Infatti, già nel 1949 il Presidente del Consiglio dei ministri De Gasperi presentò un disegno di legge, steso dal ministro Fanfani, nel quale si diceva: “il Consiglio nazionale dell’economia e del lavoro può offrire un luogo d’incontro e di distensione fra le opposte forze economiche e politiche che ora scuotono violentemente il paese e rendono difficile la sua ricostruzione”.

Il Cnel è uno degli ambiti in cui si potrebbe dare valore ai corpi intermedi, alle formazioni sociali che sono così significative nella realtà italiana da essere citate nell’art. 2 della Costituzione. Tornando all’oggi – dopo l’azzeramento delle indennità e dei rimborsi previsto dalla legge di stabilità – da due anni 24 consiglieri continuano ad operare gratuitamente per adempiere ai compiti che la normativa prevede, senza alcuna risorsa per le attività.

In un recente articolo Gian Paolo Gualaccini, consigliere espresso dal Terzo Settore e attuale vicepresidente del Cnel, ha scritto: “sarebbe utilissimo un luogo-casa istituzionale delle formazioni sociali qualunque sia il risultato del prossimo referendum.
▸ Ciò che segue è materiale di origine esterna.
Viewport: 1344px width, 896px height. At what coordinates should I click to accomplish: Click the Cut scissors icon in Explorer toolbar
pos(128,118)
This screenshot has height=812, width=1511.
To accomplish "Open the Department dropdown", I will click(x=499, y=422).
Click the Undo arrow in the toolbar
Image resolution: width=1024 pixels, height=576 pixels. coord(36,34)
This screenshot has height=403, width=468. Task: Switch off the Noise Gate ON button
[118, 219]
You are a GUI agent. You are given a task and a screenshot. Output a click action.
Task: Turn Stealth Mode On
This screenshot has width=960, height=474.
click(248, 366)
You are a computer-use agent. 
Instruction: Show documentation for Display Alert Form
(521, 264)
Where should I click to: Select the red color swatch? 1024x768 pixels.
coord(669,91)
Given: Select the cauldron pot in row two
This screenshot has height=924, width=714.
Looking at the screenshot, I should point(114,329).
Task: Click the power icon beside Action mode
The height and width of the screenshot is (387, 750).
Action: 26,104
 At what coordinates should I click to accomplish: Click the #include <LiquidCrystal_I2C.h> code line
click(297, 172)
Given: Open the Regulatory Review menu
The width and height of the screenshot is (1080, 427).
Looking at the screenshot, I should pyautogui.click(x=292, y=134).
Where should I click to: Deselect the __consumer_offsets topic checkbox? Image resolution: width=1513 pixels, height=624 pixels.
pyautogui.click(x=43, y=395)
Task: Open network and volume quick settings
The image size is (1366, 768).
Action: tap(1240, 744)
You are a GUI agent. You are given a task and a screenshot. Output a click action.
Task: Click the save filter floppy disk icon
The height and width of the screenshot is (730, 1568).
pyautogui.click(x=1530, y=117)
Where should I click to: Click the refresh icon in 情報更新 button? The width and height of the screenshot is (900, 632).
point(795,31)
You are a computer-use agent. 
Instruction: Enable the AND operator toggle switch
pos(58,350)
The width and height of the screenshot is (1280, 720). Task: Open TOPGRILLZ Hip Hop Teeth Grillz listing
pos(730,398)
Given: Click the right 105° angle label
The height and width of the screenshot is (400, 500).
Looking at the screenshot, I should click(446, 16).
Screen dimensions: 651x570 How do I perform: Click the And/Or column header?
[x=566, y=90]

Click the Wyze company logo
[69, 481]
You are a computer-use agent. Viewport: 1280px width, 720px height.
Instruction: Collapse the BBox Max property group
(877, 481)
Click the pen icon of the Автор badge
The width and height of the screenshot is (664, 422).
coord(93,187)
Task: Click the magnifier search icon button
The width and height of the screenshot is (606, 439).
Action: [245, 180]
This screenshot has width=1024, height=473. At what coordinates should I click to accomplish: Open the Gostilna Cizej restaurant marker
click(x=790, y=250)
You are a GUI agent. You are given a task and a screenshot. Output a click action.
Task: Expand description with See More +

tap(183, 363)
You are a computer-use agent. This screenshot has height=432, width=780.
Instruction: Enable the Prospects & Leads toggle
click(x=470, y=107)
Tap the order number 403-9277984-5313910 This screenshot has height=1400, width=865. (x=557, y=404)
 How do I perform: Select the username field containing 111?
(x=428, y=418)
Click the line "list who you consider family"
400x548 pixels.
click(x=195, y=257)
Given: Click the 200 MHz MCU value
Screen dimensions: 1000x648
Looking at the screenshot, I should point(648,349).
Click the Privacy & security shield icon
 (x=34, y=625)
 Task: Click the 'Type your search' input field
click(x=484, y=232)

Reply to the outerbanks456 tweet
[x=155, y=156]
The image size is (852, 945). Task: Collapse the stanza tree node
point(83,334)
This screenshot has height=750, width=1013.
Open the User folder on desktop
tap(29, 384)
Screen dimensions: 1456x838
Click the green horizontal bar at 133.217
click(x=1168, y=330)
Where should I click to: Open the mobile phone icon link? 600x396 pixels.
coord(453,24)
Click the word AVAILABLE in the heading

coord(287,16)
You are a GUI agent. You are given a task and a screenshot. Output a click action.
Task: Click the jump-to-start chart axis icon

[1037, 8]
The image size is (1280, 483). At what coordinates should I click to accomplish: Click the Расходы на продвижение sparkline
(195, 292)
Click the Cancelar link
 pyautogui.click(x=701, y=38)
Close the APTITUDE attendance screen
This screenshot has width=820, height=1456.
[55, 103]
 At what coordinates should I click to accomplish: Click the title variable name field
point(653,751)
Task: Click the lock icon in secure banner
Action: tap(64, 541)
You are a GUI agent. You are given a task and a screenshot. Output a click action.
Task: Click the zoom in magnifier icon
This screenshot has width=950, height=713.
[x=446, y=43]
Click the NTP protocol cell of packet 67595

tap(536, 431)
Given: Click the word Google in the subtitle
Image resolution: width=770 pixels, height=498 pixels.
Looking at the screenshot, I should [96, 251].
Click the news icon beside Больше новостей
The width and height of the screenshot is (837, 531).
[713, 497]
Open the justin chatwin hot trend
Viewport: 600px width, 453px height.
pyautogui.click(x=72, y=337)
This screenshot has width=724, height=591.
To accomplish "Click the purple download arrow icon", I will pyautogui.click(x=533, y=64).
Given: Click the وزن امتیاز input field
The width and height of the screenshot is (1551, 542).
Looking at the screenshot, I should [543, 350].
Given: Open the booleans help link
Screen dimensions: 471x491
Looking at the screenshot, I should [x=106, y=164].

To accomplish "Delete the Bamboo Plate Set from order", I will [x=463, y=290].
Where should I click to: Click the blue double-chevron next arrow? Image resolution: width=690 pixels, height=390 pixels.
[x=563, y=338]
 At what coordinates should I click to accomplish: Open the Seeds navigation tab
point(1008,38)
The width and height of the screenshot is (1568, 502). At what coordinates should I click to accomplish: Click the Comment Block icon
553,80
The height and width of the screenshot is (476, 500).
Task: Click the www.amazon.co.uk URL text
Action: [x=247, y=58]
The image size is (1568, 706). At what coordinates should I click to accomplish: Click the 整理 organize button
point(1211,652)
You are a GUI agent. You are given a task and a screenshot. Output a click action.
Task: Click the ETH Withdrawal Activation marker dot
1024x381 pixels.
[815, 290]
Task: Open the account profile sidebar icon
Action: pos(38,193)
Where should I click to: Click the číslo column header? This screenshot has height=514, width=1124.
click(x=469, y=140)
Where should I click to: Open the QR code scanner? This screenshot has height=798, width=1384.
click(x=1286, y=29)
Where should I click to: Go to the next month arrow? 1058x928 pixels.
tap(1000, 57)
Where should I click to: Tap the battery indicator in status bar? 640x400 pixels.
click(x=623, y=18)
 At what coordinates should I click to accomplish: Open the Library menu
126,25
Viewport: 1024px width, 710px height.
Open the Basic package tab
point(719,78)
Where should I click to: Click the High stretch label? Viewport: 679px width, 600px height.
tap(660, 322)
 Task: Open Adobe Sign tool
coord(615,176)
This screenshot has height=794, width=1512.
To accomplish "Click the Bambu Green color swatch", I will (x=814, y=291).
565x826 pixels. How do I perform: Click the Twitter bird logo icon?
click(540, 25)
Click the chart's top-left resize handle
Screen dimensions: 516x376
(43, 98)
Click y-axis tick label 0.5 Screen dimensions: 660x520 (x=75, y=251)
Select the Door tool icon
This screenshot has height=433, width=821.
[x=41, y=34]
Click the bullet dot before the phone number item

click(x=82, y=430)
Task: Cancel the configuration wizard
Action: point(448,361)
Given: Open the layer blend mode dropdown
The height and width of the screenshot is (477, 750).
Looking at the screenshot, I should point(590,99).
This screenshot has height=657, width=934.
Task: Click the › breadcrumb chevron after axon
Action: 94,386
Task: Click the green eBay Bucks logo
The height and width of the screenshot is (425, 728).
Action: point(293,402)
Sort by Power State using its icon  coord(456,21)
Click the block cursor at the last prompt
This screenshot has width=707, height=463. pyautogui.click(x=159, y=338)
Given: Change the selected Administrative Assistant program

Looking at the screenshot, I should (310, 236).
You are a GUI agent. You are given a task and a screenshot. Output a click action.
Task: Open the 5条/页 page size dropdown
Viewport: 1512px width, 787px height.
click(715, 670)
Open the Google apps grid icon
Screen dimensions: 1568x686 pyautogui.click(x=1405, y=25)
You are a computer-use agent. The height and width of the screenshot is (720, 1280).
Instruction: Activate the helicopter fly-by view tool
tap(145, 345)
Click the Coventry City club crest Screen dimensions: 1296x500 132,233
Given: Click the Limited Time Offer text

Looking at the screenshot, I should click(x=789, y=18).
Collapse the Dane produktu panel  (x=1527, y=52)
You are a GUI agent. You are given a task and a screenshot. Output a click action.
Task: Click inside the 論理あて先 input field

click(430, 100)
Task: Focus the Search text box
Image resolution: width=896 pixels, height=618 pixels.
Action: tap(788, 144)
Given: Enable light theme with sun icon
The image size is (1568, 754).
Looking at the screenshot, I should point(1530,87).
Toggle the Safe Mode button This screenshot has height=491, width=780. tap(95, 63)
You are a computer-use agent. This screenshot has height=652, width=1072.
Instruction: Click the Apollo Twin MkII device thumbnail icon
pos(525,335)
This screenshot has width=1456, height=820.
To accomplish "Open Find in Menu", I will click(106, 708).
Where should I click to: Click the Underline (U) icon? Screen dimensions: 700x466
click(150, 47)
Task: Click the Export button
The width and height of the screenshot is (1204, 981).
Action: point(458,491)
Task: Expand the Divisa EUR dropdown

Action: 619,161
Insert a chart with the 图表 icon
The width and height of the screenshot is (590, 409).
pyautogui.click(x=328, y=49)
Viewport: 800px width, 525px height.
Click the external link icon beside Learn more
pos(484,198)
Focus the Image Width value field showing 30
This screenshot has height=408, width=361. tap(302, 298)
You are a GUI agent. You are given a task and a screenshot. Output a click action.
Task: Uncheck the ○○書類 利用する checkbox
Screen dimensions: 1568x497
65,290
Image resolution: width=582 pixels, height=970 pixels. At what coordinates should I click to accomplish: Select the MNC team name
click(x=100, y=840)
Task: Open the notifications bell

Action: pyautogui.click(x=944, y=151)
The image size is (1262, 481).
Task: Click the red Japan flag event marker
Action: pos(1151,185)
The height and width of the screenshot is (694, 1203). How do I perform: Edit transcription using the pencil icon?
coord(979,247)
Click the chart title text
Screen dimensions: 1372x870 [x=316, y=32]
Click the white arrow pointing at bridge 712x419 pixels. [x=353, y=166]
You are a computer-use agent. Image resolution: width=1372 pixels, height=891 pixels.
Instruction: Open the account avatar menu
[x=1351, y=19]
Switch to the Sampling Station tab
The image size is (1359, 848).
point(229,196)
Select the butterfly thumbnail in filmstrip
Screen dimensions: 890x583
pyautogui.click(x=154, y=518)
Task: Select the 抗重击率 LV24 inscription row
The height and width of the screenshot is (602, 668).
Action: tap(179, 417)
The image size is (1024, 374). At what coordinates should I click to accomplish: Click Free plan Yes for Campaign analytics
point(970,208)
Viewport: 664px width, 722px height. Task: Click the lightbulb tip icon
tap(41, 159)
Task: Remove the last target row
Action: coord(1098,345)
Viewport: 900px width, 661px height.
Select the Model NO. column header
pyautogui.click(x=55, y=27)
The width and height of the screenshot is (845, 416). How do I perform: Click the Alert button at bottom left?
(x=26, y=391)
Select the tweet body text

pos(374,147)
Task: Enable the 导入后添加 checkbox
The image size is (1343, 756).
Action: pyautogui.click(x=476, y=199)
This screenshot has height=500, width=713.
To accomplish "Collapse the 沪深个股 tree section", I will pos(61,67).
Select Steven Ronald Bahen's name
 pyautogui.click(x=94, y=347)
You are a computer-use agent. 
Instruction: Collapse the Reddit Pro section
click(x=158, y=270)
Occorrerà che tutte le forze politiche reimparino a dialogare, evitando le facili demonizzazioni dell’altro e recuperando lo spirito proprio della Costituente”.

Nell’idea che la legislazione economico-sociale possa trarre linfa dal confronto con le varie realtà produttive, è racchiuso il principio di una politica costruita in un’ottica comunitaria e partecipativa. Per questa ragione, se si uscisse dalla retorica della rottamazione, il Cnel potrebbe svolgere ancora un significativo ruolo di servizio al Paese e alla sua coesione.